人工生命体の「蛇」が人間に寄生して暮らす世界でのお話。女子高校生に寄生していた主人公の「蛇」は学校帰りに何者かに襲撃され人間の体が死亡してしまったが、その場に居合わせた同級生に寄生し直すことで難を逃れる。その後同胞の蛇たちも襲撃されていると確認され、うち一人が行方知れずになっていると判明する。その一人が自分たちを抹殺するために人間の中に潜伏していると考え、全員の前で蛇の姿を見せてから人間に寄生することで潔白を証明することとなる。
寄生先に選ばれた主人公の部活のメンバーを山奥の館に連れてきたところ、蛇の同胞たちが次々殺害されてしまう。どの人間が裏切り者の蛇なのかを探る、というお話。
SF系のミステリー作品となります。人工生命体「蛇」についての説明(特殊設定のルール)は詳しく書かれているので、そのルールの中で推理していくのが本書の流れとなります。
独自の特殊設定を活かし方が非常に上手いのが本作の見所となります。同胞を殺害したのは誰なのか?生きているとしても生存しているメンバーの誰かに寄生しているのか?といった様々な謎が用意されており、パズルのように解ける仕掛けになっているのは読んでいて面白い。作中に散らばっている伏線や謎の真相についても特殊設定をちゃんと読むと納得できる構成になっているので、自力で推理してみても楽しめるでしょう。

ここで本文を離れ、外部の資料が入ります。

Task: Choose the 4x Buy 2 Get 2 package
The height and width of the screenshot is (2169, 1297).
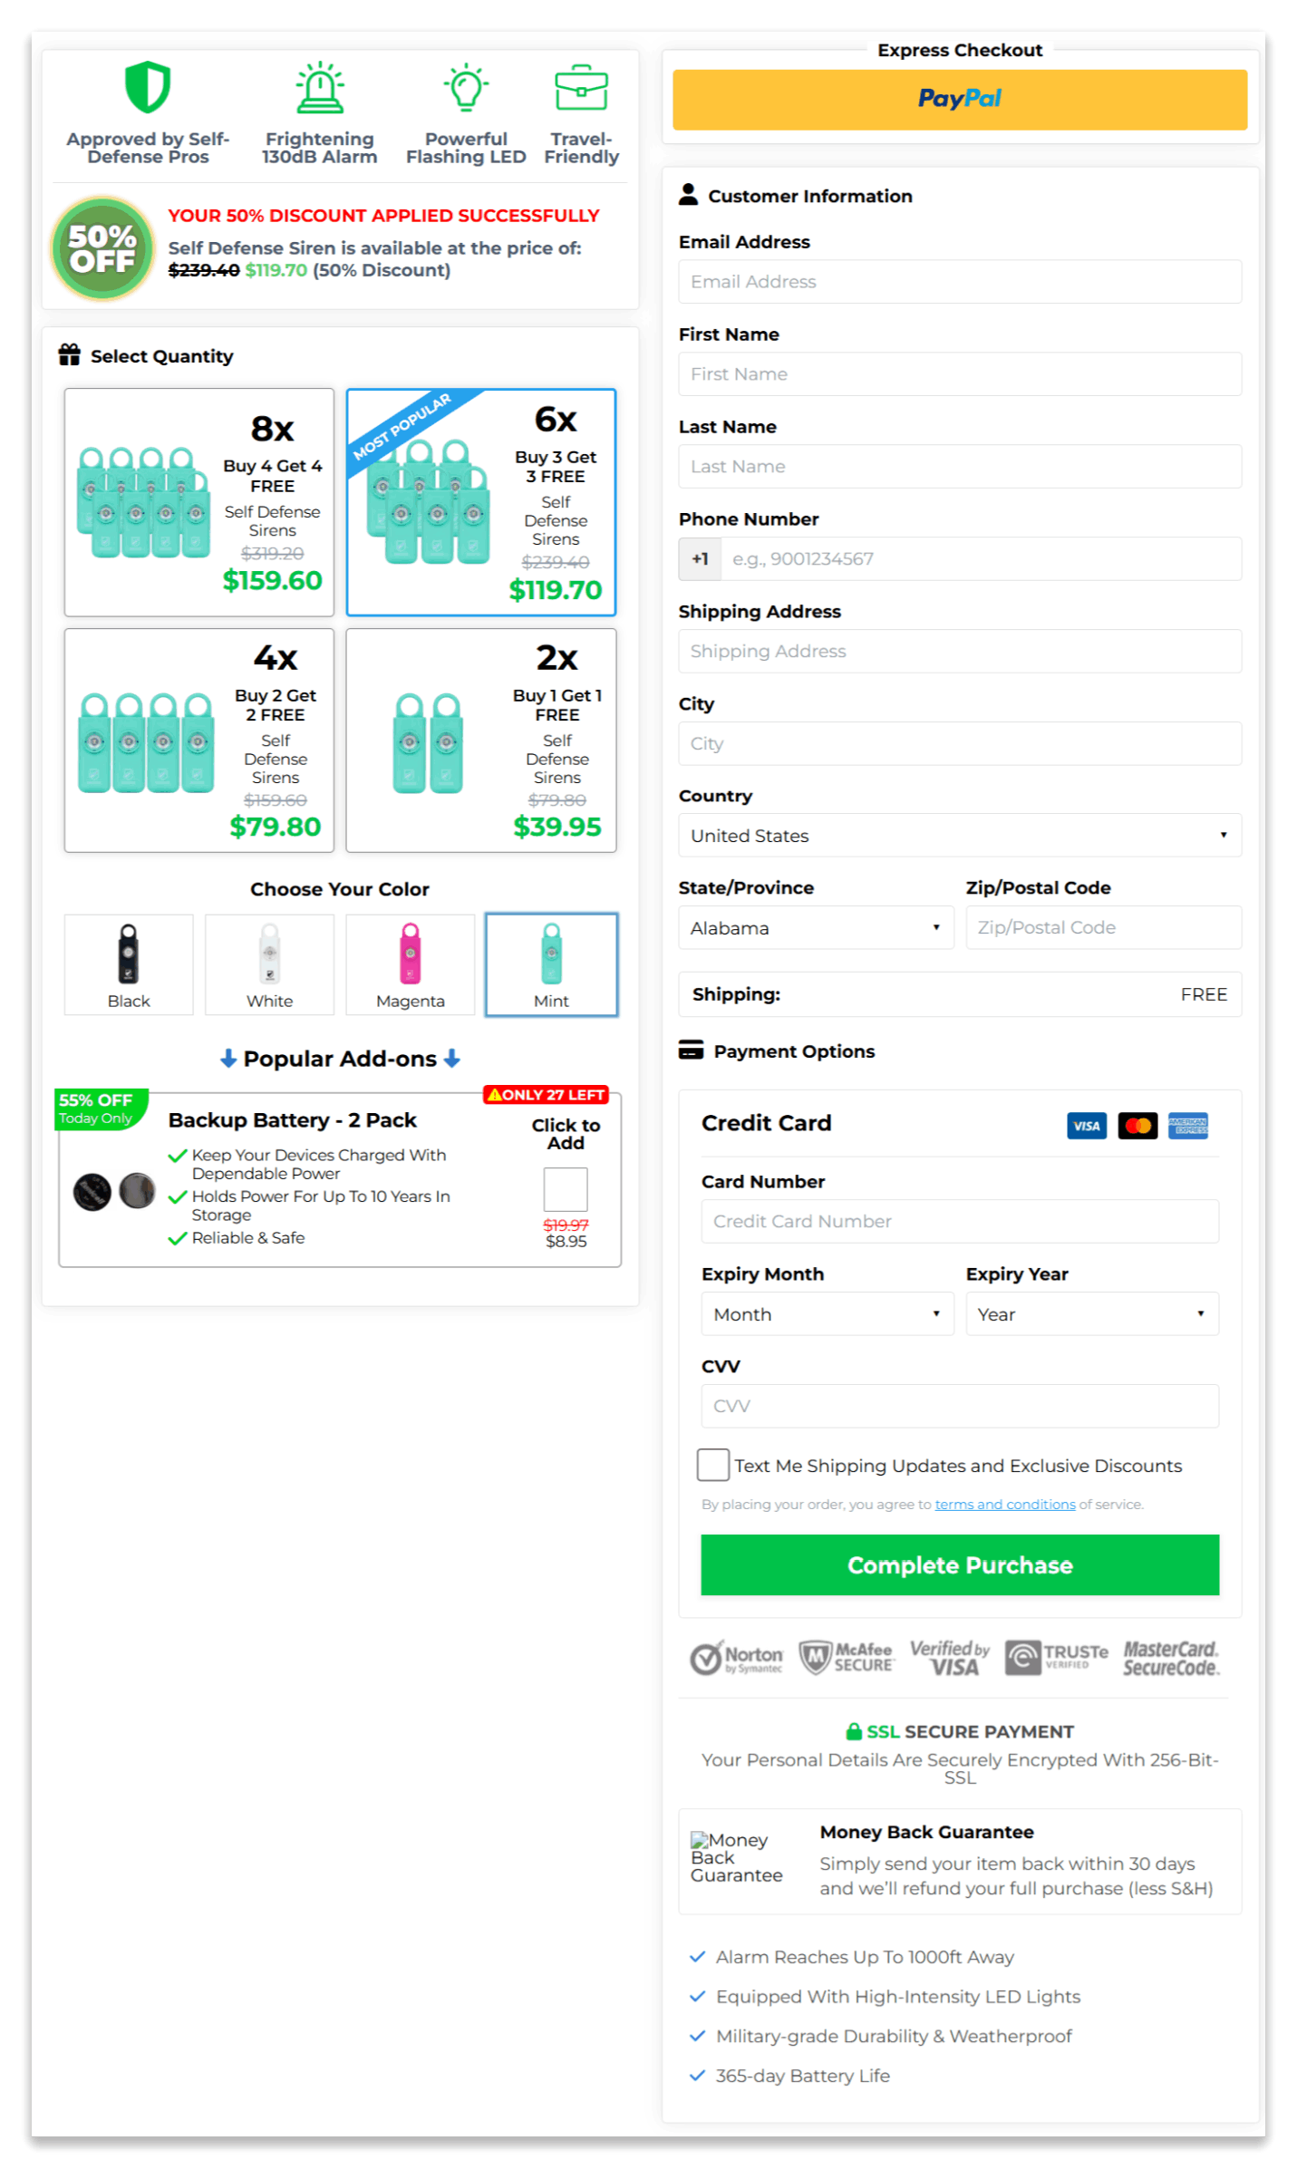Action: point(198,740)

作品の雰囲気はかなり軽く作られており、登場キャラなどはライトノベルのような雰囲気で描かれています。全体的にもそこまで深い話にはなっていないので手軽に読めるのも良いところだと思います。
特殊設定系のミステリーが好きな方には楽しめる内容となっているので、気になる方はチェックしてみてください。